In a separate incident, a seven-year-old boy died off Lesbos while a 12-month-old girl was in a critical condition in hospital from the same boat accident.
Another three children and a man died off the coast of Samos, while one woman and two children drowned off the islet of Agathonissi.
Earlier, the Irish vessel LÉ Samuel Beckett rescued 218 people from rubber boats off the coast of Libya on Wednesday morning.
The vessel took 63 women, including one pregnant woman, six children and 149 men on board during two consecutive humanitarian rescue missions.
The Irish Defence Forces ship spotted the first 12-metre craft during a search and rescue patrol 64km north-west of Tripoli.

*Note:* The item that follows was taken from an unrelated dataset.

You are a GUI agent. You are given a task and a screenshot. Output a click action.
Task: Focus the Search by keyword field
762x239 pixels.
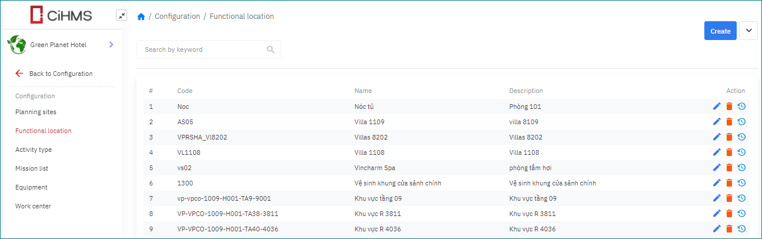[x=201, y=49]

There were 85 people on board.
A short time later, another rubber craft was found containing 133 people.
Those rescued were given food, water and medical attention where required.
The ship, which has rescued a total of 565 people since it was deployed in the Mediterranean this month, is continuing to patrol the sea.
The vessel is under the command of Lieut Cdr Anthony Geraghty and took over its duties when LÉ Niamh left the region in early October.
LÉ Eithne and LÉ Niamh rescued a total of 7,397 men, women and children during their respective missions.
Brian Killoran, chief executive of the Immigrant Council of Ireland, said the number of people Irish Naval ships have rescued should be “source of national pride”.
“The naval mission is up for further review in December, given the numbers taking to the high seas has not fallen off we are asking the Government to keep the deployment under review - and if necessary extend it into 2016,” he said.